Get rid of that far right bar!
Solution: Use dplyr
to select only the variables you are going to plot, then pipe in the na.omit()
at the end. It will create a temporary data frame (e.g) plot.data
that you then provide to ggplot()
.
plot.data <- NCbirths %>% select(marital) %>% na.omit()
ggplot(plot.data, aes(x=marital)) + geom_bar()
Problem: Got numerical binary 0/1 data but want to plot it as categorical? > Other related error messages: > * Continuous x aesthetic – did you forget aes(group=…)?
Consider a continuous variable for the number of characters in an email num_char
, and a 0/1 binary variable spam
.
Solution: Create a second variable var_factor
for plotting and keep the binary var
as 0/1 for analysis.
email$spam_cat <- factor(email$spam, labels=c("Ham", "Spam"))
ggplot(email, aes(y=num_char, x=spam_cat)) + geom_boxplot()

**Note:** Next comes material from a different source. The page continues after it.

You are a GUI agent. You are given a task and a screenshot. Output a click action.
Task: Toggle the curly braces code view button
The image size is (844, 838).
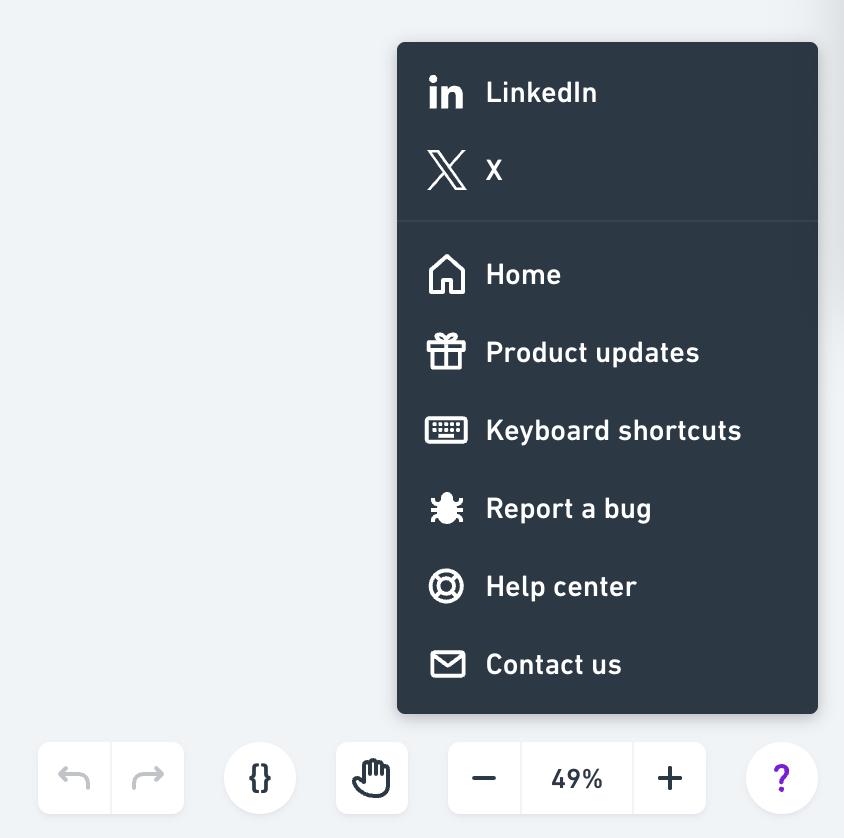[x=260, y=778]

Problem: You want to change the legend title for a fill
or color
scale.
Solution: Add the name=
argument to whatever layer you added that created the legend. Here I speciefied a fill
, and it was a discrete
variable. So I use the scale_fill_discrete()
layer.
ggplot(email, aes(y=num_char, x=spam_cat, fill=spam_cat)) + geom_boxplot() +
scale_fill_discrete(name="Ya like Spam?")
Here, I col
ored the points by a discrete variable, so the layer is scale_color_discrete()
.
ggplot(email, aes(x=num_char, y=line_breaks, col=spam_cat)) + geom_point() +
scale_color_discrete(name="Ya like Spam?")
Problem: You want to add means to boxplots.
Boxplots are great. Even better with violin overlays. Know what makes them even better than butter? Adding a point for the mean. stat_summary
is the layer you want to add. Check out this stack overflow post for more context.
ggplot(email, aes(x=spam_cat, y=num_char, fill=spam_cat)) +
geom_boxplot() +
stat_summary(fun.y="mean", geom="point", size=3, pch=17,color="blue")
I suggest playing around with size
and plotting character pch
to get a feel for how these work. You can also look at ?pch
(and scroll down in the help file) to see the 25 default plotting characters.